Tricia Berry led multiple workshop sessions: Excite Kids Through Effective Science, Technology, Engineering, which focused on research-based messaging and best practices on how to engage diverse students in STEM and excite them to pursue STEM careers; and Math Messaging Send the Right Message: Excite and Engage Kids in STEM with Your Words, Images, and Real-World, which discussed research about how to engage girls in STEM and research-based best practices in messaging that connect diverse populations to the excitement of STEM. She also led a workshop titled: Informal Science Day Session: From Paper Towers to Straw Kazoos—Free Online STEM Resources to Excite All Students, which provided educators with online resources to engage and excite students about STEM.

Girl Zone at NSTA

In addition, the TxGCP hosted a Girls Zone during the NSTA community festival, where the TxGCP and other girls-serving organizations shared hands-on STEM activities and resources with the public. Collaborators from the TxGCP also led a SciGirls Session: Engage and Excite Girls (and Boys) in STEM and Squishy Circuits, Toy Engineering, and More! Organizations from the TxGCP also participated in the Informal Science Share-a-Thon and Successful Tools for Engaging Girls in Science: A National Panel of Women in STEM Share Proven Strategies and Programs, and helped out at the NGCP and Waterbotics Booths. It was a VERY busy few days!

Below are Tricia Berry’s thoughts about the NSTA conference in a Q&A format.

 1.     What do you think was the most valuable aspect of the NSTA conference?

From April 11 to 14, 2013, the National Science Teachers Association (NSTA) held their national conference in San Antonio, Texas. The NSTA conference brought together over 8,000 science educators from across the country. Conference workshops and sessions gave participants opportunities to: network, learn innovative teaching strategies, exchange and share teaching materials and curriculum, engage in hands-on activities, participate in professional development institutes, and access the most up-to-date information on science education issues and research. The Texas Girls Collaborative project (TxGCP), led by the Women in Engineering Program at The University of Texas at Austin, was heavily involved in the conference and summarized below is more information on the activities and Tricia Berry’s, director of the TxGCP and director of the Women in Engineering Program at The University of Texas at Austin, thoughts on the conference. 

For the Texas Girls Collaborative Project, attending the conference workshops and sessions were most valuable. The conference provided us with an opportunity to spread the word about the NGCP and the TxGCP. We were able to share the resources and expertise that NGCP and TxGCP can offer, and to meet people in Texas and beyond.

For the NSTA conference attendees, networking was probably the most valuable aspect of the conference.

 2.     What was your biggest take away from the NSTA conference?

My biggest take away from the conference was that the Texas Girls Collaborative Project is doing exceptional work across the state. We have a lot of resources and examples of best practices. We need to continue to get the word out about our work and resources to educators.

 3.     How will you apply the information that you have gained from the conference to your future work?

I plan to share the curriculum from the NSTA conference with other educators and programs in the TxGCP and modify some of our programs based on what I learned at the NSTA conference.

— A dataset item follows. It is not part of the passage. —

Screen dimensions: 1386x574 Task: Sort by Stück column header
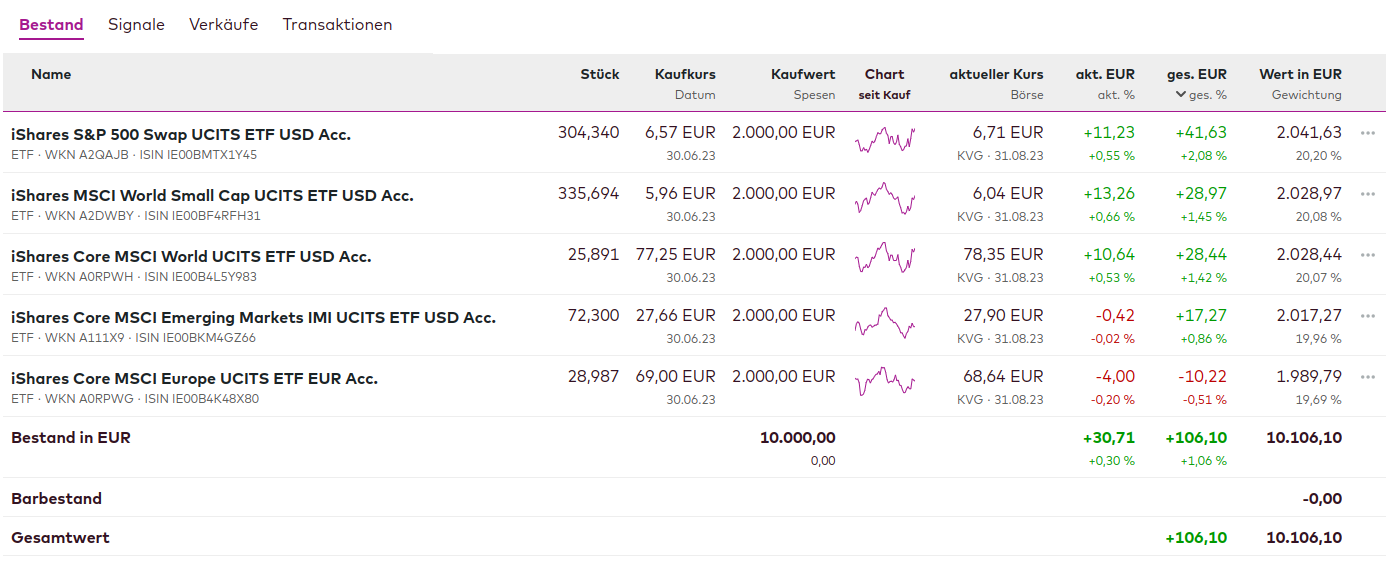(x=600, y=74)
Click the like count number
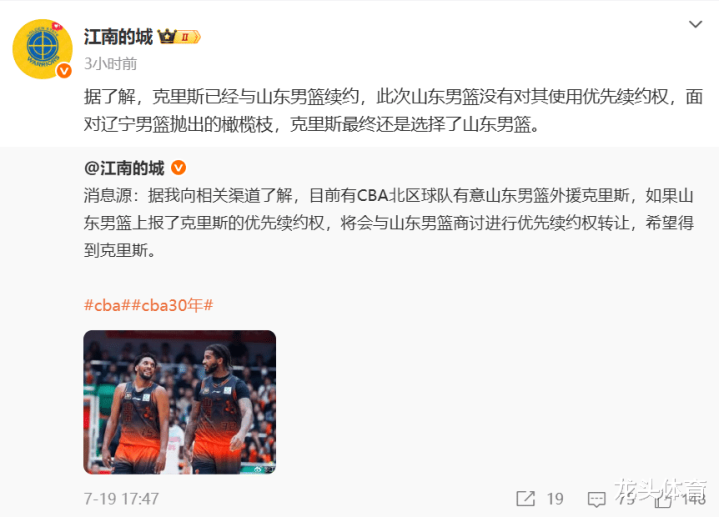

In addition, I plan to continue to communicate the work and value of the TxGCP to educators who need resources and expand our reach.

 4.     Engaging students through hands-on activities was a common topic at the NSTA conference, what are the benefits of hands-on activities?

Hands-on activities help students learn by doing, build confidence, make connections to real-world applications, gain confidence in their ability to problem solve, and visualize the concepts, which makes the concepts more real to them.